- **Data to use**
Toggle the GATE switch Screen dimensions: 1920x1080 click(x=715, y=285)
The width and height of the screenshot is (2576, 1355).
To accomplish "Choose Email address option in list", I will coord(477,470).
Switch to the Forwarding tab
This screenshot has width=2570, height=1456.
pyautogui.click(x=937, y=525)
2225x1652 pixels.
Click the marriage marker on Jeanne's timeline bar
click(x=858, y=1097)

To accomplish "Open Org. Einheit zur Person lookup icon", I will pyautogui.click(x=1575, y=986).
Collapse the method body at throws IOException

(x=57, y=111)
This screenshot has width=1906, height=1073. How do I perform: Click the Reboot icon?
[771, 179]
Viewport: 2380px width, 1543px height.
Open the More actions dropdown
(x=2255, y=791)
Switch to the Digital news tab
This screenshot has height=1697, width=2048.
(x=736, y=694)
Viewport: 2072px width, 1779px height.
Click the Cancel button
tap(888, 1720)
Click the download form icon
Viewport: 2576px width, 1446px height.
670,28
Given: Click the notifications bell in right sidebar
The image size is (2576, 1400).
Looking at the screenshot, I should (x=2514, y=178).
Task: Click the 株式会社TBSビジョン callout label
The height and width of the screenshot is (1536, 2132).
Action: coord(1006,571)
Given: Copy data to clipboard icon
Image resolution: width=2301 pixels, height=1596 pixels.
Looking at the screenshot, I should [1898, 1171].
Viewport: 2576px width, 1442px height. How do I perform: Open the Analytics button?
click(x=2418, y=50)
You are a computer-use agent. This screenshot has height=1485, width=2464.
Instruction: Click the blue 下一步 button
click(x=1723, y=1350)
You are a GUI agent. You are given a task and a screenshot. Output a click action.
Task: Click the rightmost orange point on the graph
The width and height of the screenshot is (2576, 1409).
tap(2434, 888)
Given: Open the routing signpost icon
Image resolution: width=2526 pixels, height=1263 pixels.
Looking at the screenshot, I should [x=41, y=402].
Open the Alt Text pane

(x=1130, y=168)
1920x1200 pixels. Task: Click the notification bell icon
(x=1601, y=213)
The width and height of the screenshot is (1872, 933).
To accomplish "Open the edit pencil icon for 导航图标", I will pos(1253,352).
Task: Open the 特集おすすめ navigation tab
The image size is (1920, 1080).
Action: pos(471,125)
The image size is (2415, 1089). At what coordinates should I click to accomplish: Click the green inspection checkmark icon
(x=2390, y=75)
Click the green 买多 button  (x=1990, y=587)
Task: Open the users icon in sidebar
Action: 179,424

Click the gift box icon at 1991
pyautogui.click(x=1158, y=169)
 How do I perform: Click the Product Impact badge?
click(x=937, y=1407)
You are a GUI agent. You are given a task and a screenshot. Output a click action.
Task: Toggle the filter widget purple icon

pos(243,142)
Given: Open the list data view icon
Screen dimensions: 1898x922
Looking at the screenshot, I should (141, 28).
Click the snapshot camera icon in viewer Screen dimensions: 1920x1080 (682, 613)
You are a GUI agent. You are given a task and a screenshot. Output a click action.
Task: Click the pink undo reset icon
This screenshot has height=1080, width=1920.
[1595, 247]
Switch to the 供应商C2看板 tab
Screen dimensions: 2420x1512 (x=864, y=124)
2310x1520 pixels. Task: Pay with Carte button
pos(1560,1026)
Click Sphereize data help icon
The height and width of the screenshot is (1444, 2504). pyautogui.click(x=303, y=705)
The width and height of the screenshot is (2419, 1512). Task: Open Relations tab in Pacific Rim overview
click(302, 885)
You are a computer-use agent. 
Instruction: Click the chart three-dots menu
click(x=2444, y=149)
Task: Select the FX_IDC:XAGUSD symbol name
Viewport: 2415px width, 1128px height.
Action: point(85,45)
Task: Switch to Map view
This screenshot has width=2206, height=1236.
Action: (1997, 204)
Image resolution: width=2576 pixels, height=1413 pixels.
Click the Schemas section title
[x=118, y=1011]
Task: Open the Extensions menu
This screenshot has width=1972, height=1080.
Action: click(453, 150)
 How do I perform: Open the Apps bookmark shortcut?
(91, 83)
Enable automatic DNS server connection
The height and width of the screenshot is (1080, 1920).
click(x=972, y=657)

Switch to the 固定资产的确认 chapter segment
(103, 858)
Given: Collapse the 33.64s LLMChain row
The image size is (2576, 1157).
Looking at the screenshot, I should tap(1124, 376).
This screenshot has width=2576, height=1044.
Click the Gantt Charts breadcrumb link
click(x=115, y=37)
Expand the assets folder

- **Exercise prompt**
Each record above has to be printed again, word for word.

- **Answer box**
Toggle the GATE switch Screen dimensions: 1920x1080 click(x=715, y=285)
The width and height of the screenshot is (2576, 1355).
To accomplish "Choose Email address option in list", I will coord(477,470).
Switch to the Forwarding tab
This screenshot has width=2570, height=1456.
pyautogui.click(x=937, y=525)
2225x1652 pixels.
Click the marriage marker on Jeanne's timeline bar
click(x=858, y=1097)

To accomplish "Open Org. Einheit zur Person lookup icon", I will pyautogui.click(x=1575, y=986).
Collapse the method body at throws IOException

(x=57, y=111)
This screenshot has width=1906, height=1073. How do I perform: Click the Reboot icon?
[771, 179]
Viewport: 2380px width, 1543px height.
Open the More actions dropdown
(x=2255, y=791)
Switch to the Digital news tab
This screenshot has height=1697, width=2048.
(x=736, y=694)
Viewport: 2072px width, 1779px height.
Click the Cancel button
tap(888, 1720)
Click the download form icon
Viewport: 2576px width, 1446px height.
670,28
Given: Click the notifications bell in right sidebar
The image size is (2576, 1400).
Looking at the screenshot, I should (x=2514, y=178).
Task: Click the 株式会社TBSビジョン callout label
The height and width of the screenshot is (1536, 2132).
Action: coord(1006,571)
Given: Copy data to clipboard icon
Image resolution: width=2301 pixels, height=1596 pixels.
Looking at the screenshot, I should [1898, 1171].
Viewport: 2576px width, 1442px height. How do I perform: Open the Analytics button?
click(x=2418, y=50)
You are a computer-use agent. This screenshot has height=1485, width=2464.
Instruction: Click the blue 下一步 button
click(x=1723, y=1350)
You are a GUI agent. You are given a task and a screenshot. Output a click action.
Task: Click the rightmost orange point on the graph
The width and height of the screenshot is (2576, 1409).
tap(2434, 888)
Given: Open the routing signpost icon
Image resolution: width=2526 pixels, height=1263 pixels.
Looking at the screenshot, I should [x=41, y=402].
Open the Alt Text pane

(x=1130, y=168)
1920x1200 pixels. Task: Click the notification bell icon
(x=1601, y=213)
The width and height of the screenshot is (1872, 933).
To accomplish "Open the edit pencil icon for 导航图标", I will pos(1253,352).
Task: Open the 特集おすすめ navigation tab
The image size is (1920, 1080).
Action: pos(471,125)
The image size is (2415, 1089). At what coordinates should I click to accomplish: Click the green inspection checkmark icon
(x=2390, y=75)
Click the green 买多 button  (x=1990, y=587)
Task: Open the users icon in sidebar
Action: 179,424

Click the gift box icon at 1991
pyautogui.click(x=1158, y=169)
 How do I perform: Click the Product Impact badge?
click(x=937, y=1407)
You are a GUI agent. You are given a task and a screenshot. Output a click action.
Task: Toggle the filter widget purple icon

pos(243,142)
Given: Open the list data view icon
Screen dimensions: 1898x922
Looking at the screenshot, I should (141, 28).
Click the snapshot camera icon in viewer Screen dimensions: 1920x1080 (682, 613)
You are a GUI agent. You are given a task and a screenshot. Output a click action.
Task: Click the pink undo reset icon
This screenshot has height=1080, width=1920.
[1595, 247]
Switch to the 供应商C2看板 tab
Screen dimensions: 2420x1512 (x=864, y=124)
2310x1520 pixels. Task: Pay with Carte button
pos(1560,1026)
Click Sphereize data help icon
The height and width of the screenshot is (1444, 2504). pyautogui.click(x=303, y=705)
The width and height of the screenshot is (2419, 1512). Task: Open Relations tab in Pacific Rim overview
click(302, 885)
You are a computer-use agent. 
Instruction: Click the chart three-dots menu
click(x=2444, y=149)
Task: Select the FX_IDC:XAGUSD symbol name
Viewport: 2415px width, 1128px height.
Action: point(85,45)
Task: Switch to Map view
This screenshot has width=2206, height=1236.
Action: (1997, 204)
Image resolution: width=2576 pixels, height=1413 pixels.
Click the Schemas section title
[x=118, y=1011]
Task: Open the Extensions menu
This screenshot has width=1972, height=1080.
Action: click(453, 150)
 How do I perform: Open the Apps bookmark shortcut?
(91, 83)
Enable automatic DNS server connection
The height and width of the screenshot is (1080, 1920).
click(x=972, y=657)

Switch to the 固定资产的确认 chapter segment
(103, 858)
Given: Collapse the 33.64s LLMChain row
The image size is (2576, 1157).
Looking at the screenshot, I should tap(1124, 376).
This screenshot has width=2576, height=1044.
Click the Gantt Charts breadcrumb link
click(x=115, y=37)
Expand the assets folder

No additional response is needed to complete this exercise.